Bush Administration Speeds Up Generic Drug Approval Process
The change takes effect Aug. 18 and limits brand-name companies to only one 30-month stay blocking a generic drug’s entry into the market. The move will prevent the current practice of patent-holders filing several lawsuits, with each one automatically triggering a 30-month stay.
President Bush told a crowd of doctors and seniors at a New Britain, Connecticut hospital Thursday that companies’ investments and innovations in developing new drugs should be protected “for a while.”
“Yet when a patent expires, other companies have the right to make a safe, lower-cost generic version of the drug,” he said. “The initial manufacturer of a drug will not be allowed to use the legal process for endless delay, which hurts our consumers in America.”
The president also said the move will save consumers $3.5 billion each year by making less expensive generic alternatives available more quickly.
Aside from limiting patent-related delays, the Food and Drug Administration is also aiming to shave three months off its consideration of a generic drug-making application, currently a 20-month process. The FDA said Thursday it will speed up this process by providing better advice to generic manufacturers on how to file a drug application that will be approved on the first try. Currently, these small companies often must resubmit the same application several times before getting approval.
“Helping patients get lower-cost generic medicines, once the appropriate patent protection has expired, is therefore one of our major priorities. Our new rule and our new procedures are important steps in making more generic drugs available more quickly,” FDA Commissioner Mark B. McClellan said.
The FDA had first proposed the new rule preventing brand-name companies from filing multiple lawsuits last fall, and finalized it Thursday — one day after a key Senate committee approved legislation that would go even further.
The Senate bill also would block multiple lawsuits, but it includes other steps to thwart delays in the sale of cheaper generic versions — including abuses in which the brand-name maker pays its generic competitor to stay out of the market.
Beyond attempting to lower drug costs by increasing access to generics, President Bush also urged legislators to further decrease the amount seniors are spending on medicine by passing a Medicare prescription drug bill.
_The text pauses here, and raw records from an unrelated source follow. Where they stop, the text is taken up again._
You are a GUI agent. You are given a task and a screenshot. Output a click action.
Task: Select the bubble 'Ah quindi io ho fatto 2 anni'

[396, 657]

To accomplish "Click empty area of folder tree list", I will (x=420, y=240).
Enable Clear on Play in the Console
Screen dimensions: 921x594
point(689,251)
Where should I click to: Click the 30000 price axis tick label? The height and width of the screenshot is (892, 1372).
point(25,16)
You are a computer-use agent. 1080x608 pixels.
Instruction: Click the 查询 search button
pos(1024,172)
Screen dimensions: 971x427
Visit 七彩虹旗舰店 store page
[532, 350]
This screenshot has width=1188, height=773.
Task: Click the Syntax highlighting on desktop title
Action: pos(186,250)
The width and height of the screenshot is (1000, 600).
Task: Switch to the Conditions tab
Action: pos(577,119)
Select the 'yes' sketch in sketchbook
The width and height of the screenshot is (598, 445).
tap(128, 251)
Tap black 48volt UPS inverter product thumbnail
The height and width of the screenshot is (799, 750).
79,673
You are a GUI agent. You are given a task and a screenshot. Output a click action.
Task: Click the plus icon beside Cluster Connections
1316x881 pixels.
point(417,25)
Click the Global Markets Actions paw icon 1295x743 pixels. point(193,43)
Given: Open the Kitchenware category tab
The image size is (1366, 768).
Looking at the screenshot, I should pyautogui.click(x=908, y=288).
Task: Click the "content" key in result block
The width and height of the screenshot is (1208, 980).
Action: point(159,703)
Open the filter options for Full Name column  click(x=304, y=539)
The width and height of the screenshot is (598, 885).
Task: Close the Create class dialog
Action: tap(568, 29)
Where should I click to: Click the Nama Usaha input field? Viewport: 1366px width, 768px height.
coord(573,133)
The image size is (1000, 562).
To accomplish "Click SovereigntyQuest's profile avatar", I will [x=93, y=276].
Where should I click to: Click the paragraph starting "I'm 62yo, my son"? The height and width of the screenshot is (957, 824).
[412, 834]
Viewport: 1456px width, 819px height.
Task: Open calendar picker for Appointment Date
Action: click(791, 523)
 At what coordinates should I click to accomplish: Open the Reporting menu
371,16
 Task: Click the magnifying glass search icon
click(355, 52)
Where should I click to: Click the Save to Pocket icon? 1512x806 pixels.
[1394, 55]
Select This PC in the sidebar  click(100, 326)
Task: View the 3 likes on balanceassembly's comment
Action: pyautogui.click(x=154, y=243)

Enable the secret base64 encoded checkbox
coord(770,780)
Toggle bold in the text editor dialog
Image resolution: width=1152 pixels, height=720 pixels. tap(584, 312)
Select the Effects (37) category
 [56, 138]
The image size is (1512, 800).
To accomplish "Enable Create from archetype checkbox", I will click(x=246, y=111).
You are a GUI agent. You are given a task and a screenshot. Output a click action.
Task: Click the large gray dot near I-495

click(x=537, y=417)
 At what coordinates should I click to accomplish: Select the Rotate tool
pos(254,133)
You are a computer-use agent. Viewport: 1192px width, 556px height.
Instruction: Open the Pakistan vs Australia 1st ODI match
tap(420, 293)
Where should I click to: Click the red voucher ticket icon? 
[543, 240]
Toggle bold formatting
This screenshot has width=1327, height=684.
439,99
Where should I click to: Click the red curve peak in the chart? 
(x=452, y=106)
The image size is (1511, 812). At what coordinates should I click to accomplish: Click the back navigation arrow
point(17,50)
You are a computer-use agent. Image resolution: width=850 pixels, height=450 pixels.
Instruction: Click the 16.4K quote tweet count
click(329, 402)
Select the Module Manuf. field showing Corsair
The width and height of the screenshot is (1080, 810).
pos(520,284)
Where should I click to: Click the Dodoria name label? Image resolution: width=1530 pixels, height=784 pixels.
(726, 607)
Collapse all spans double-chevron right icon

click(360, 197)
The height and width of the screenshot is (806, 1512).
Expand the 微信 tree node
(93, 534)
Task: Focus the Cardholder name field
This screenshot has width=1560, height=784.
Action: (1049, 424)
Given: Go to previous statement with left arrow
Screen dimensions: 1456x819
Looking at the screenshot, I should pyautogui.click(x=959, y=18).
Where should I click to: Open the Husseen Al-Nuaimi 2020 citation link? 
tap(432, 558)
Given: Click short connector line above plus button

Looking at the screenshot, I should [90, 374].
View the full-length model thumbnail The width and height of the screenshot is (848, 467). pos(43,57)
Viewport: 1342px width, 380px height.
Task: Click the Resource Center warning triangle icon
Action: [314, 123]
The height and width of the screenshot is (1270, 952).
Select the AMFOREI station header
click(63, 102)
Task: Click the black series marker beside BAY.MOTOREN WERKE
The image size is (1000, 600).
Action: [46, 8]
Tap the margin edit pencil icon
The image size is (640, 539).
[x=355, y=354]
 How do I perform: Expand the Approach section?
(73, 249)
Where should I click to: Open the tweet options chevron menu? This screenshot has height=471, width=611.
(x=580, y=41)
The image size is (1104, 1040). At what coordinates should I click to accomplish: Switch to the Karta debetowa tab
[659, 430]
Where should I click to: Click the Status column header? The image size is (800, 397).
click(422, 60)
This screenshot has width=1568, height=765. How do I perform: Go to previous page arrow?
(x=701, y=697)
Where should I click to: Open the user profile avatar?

The legislation, which is currently making its way through the Senate, would subsidize Medicare beneficiaries’ purchase of prescription drugs for the first time. Also, it would create a new managed care option under the government-run health care program, a change that the president has recommended to help modernize the program and improve its long-term finances.
Under the bill, seniors enrolling in preferred provider organizations, known as PPOs, would have a portion of their prescription drug costs paid as part of their overall coverage beginning in 2006. Seniors remaining in traditional Medicare could purchase stand-alone coverage.